Luckily, the wine world is still full of surprises. In July we travelled to Provence to embrace rosés and came home raving about Bandol. Before our journey I knew practically nothing about this region and its reds. My knowledge is still subliminal but now I’m desperate to find out more.
Bandol is the only French appellation where mourvedre is the king. Knowing how far north it is situated compared to the variety’s home in Jumilla, Spain and that it’s right next to the sea, I just didn’t think it could hold much promise. But experience trumps theory and our visit to Chateau de Pibarnon has wised me up.
First of all, it’s a beautiful region. If winemakers in Csopak live in fear of real estate developers wiping out vineyards, I can’t even imagine the pressure on viticulture at the Cote d’Azure. Pibarnon is a particularly beautiful spot that has inspired the merchants of Skurnik Wines to wax lyrical about it: „Perched at the apex of Bandol, with only the blue sky towering above, the grounds around the Château could be mistaken for John Milton’s vision of the Garden of Eden. Looking out over the terrace, the glittering Mediterranean greets you with its vast splendor. Rows of vineyards stretch out, forming a natural amphitheater that soaks up the warm Provencal sun. It is a place which reminds us that beauty exists in the world. It is a place where mediocre wine simply cannot be made”. The final statement is of course a non sequitur but based on our extensive tastings we can claim that it can easily be mended: Chateau de Pibarnon is a place where mediocre wine is not made.
The owner and managing director of the estate Eric de Saint Victor has got the right personality to make visits unforgettable. He is spirited, confident, attentive, curious and he’s got an air of a bon viveur about him. His eyes light up everytime he talks about dishes to accompany his wines.

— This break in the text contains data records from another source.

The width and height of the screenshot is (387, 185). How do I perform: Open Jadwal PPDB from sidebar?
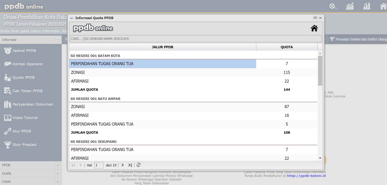pyautogui.click(x=24, y=51)
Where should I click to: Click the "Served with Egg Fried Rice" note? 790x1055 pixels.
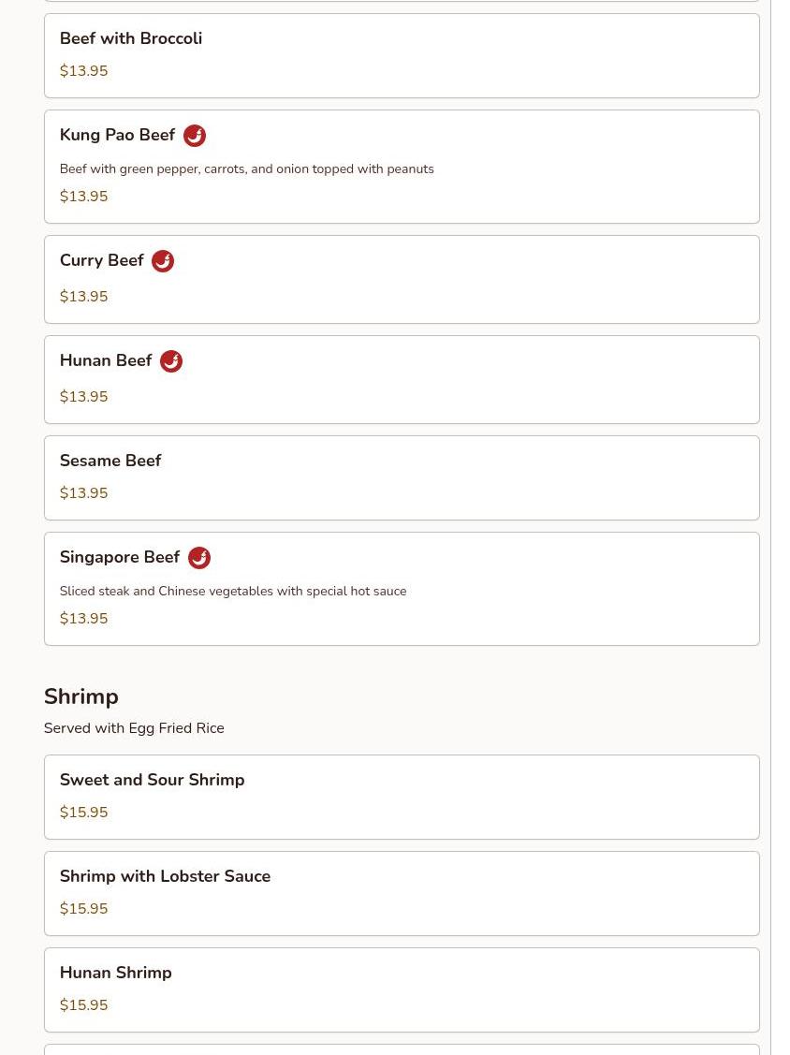click(134, 728)
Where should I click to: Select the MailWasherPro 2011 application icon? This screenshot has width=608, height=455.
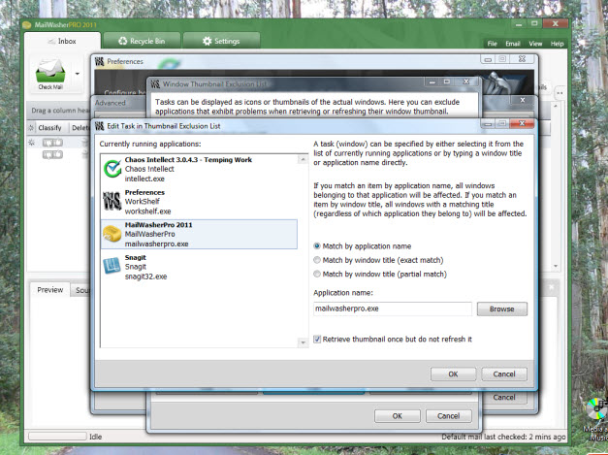click(112, 236)
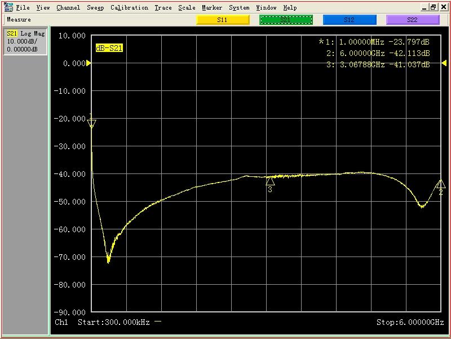Restore the inner document window
451x339 pixels.
tap(434, 7)
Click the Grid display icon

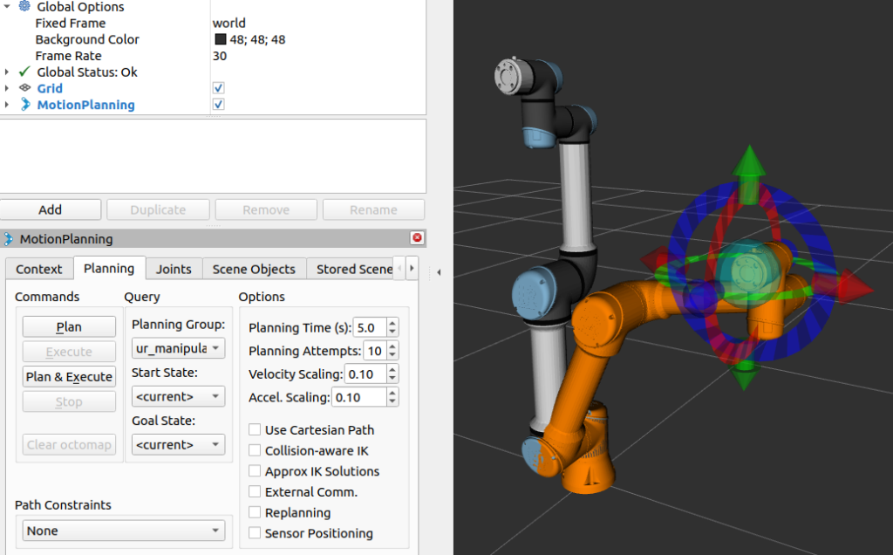[24, 88]
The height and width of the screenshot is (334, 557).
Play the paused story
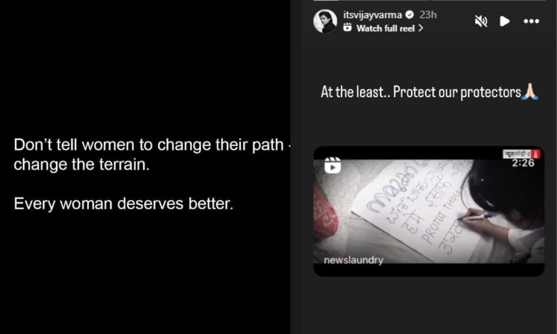tap(505, 21)
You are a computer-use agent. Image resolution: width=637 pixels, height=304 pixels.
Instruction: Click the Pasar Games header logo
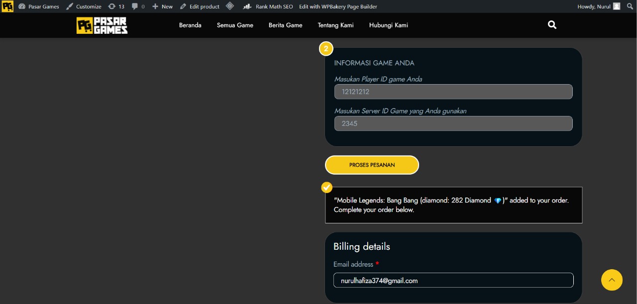pos(102,25)
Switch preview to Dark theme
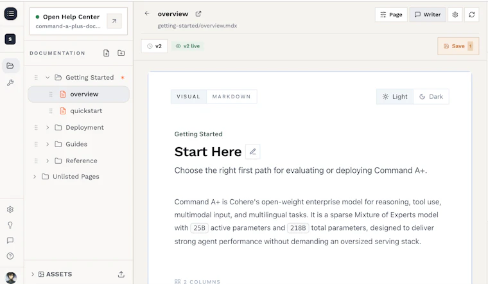 [431, 96]
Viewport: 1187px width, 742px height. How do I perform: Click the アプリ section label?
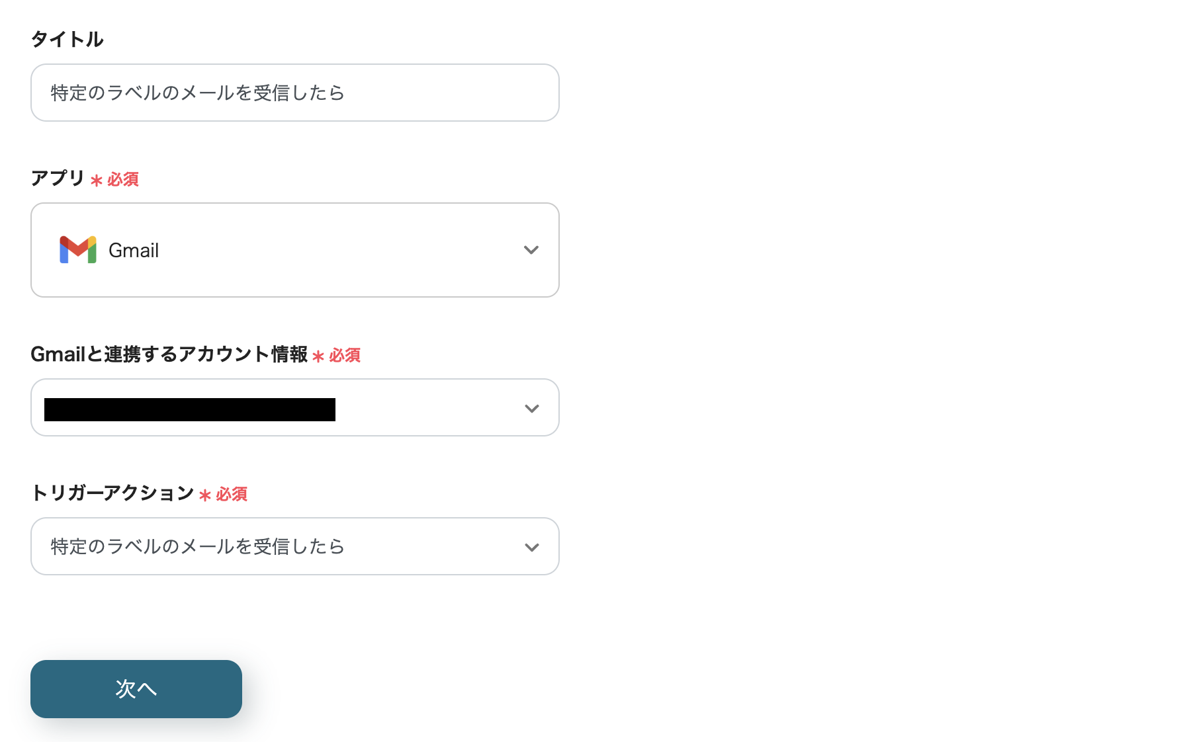click(x=57, y=177)
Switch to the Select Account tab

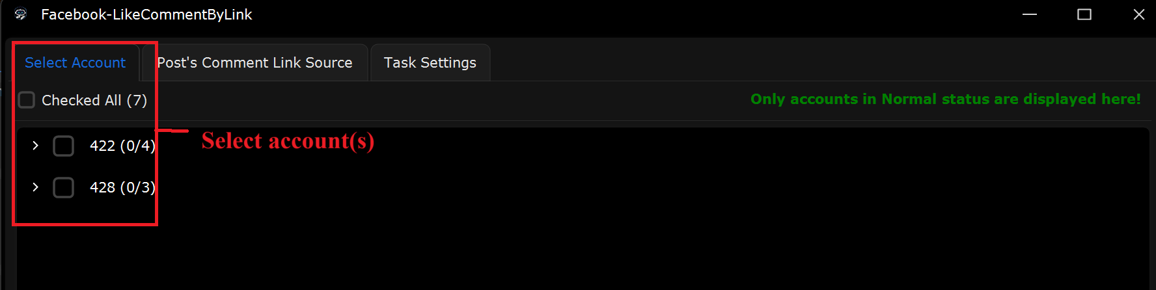click(x=76, y=62)
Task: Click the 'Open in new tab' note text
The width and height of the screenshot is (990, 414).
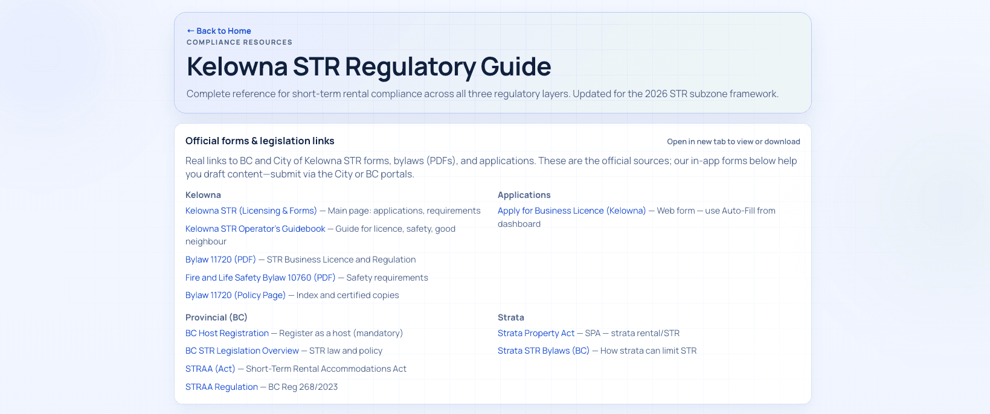Action: [x=733, y=142]
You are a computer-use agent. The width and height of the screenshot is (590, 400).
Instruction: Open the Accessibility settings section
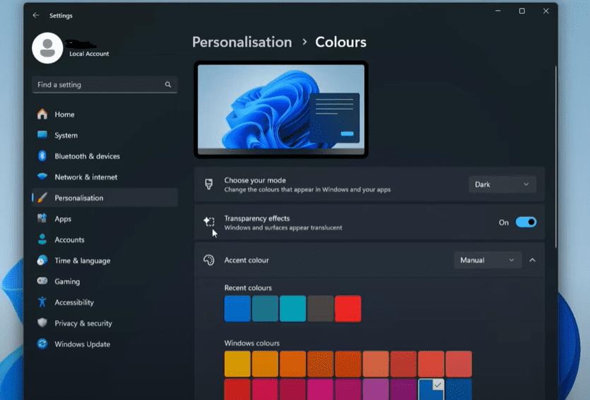tap(74, 302)
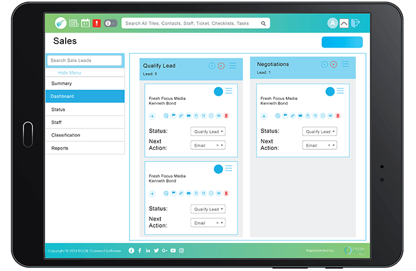Open Status dropdown on second Qualify Lead card
Viewport: 416px width, 271px height.
click(208, 209)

What were the wines like? Ironically, my mental image of the rosé is the only one lacking proper resolution. I recall it being balanced, quite serious, a bit saline and fortunately staying away from the race for the palest rosé. Does it have enough charm to attract an average customer? Does it have enough complexity and depth to attract a rosé skeptic? Does it stand up to the best rosés I have tasted so far? I can’t answer with certainty any of these questions.
The partially amphora aged „Nuances” was definitely unlike any other rosé I have tasted and its power, structure and length left no doubt about its greatness (here’s the story). So much so that even the less seasoned tasters in our group fell for it. Unfortunately the bottle one of us bought was left at the estate and though it was later delivered to our place it was too late to taste it together.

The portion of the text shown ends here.